- [Task description] Could you print, exactly and without pictures, only the lines from the one with "You are a computer-use agent." through the end of the records below?

- [Task material]
╔══
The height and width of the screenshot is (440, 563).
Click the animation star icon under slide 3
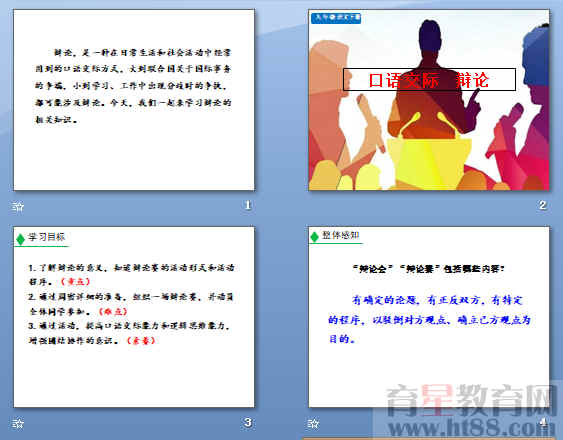[x=18, y=424]
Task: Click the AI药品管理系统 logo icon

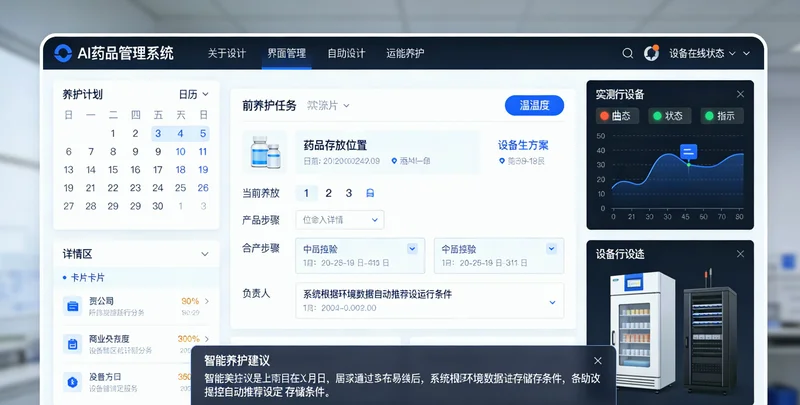Action: point(63,53)
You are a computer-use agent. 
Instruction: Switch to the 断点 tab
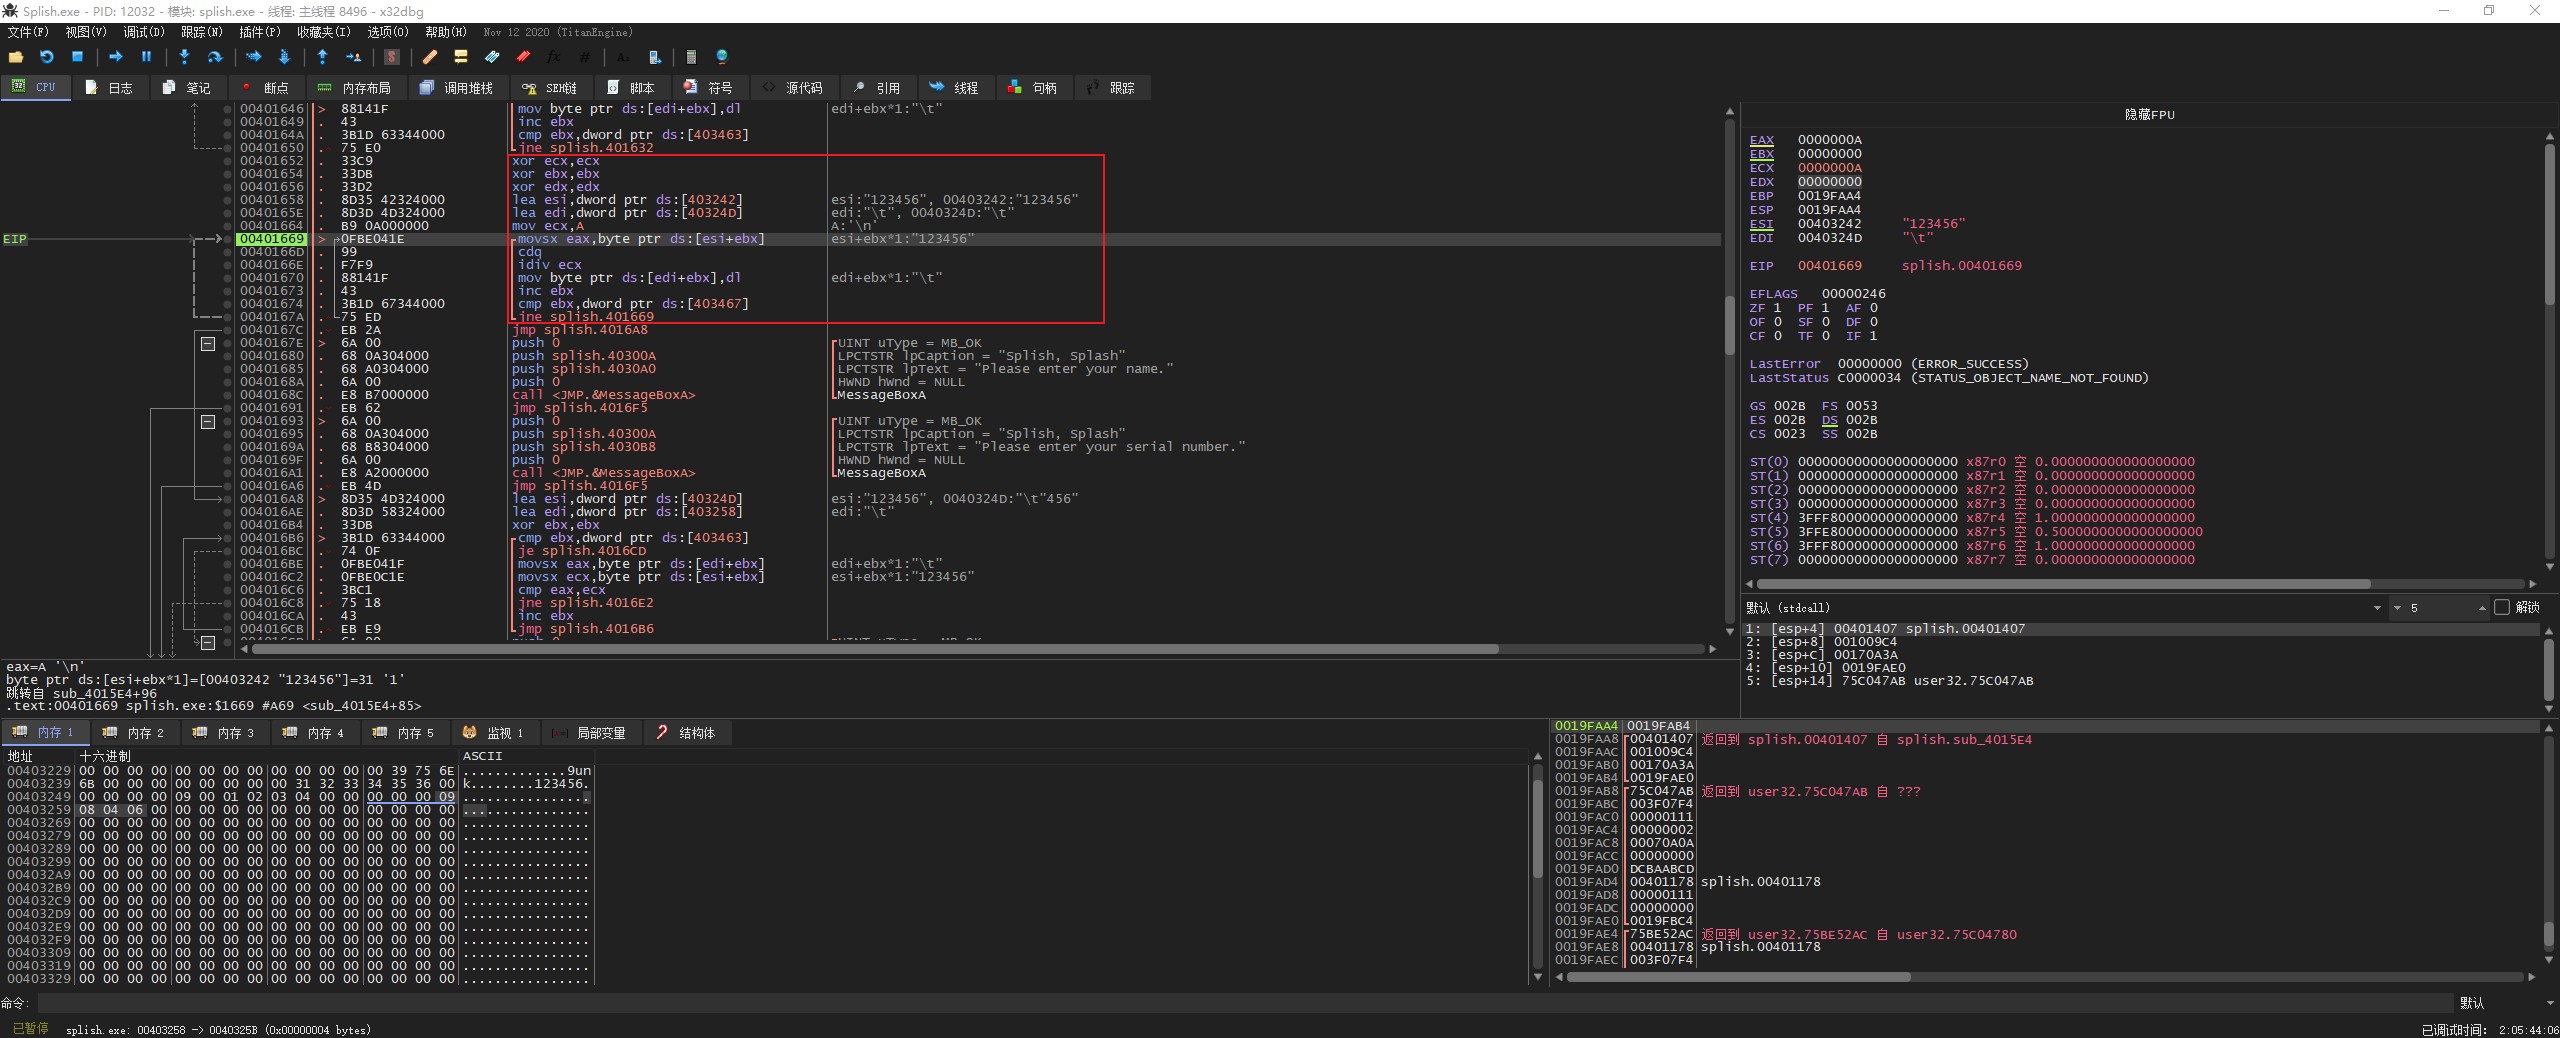pos(266,88)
╚══
- [Solution to the exercise]
You are a computer-use agent. 
Instruction: Switch to the 断点 tab
pos(266,88)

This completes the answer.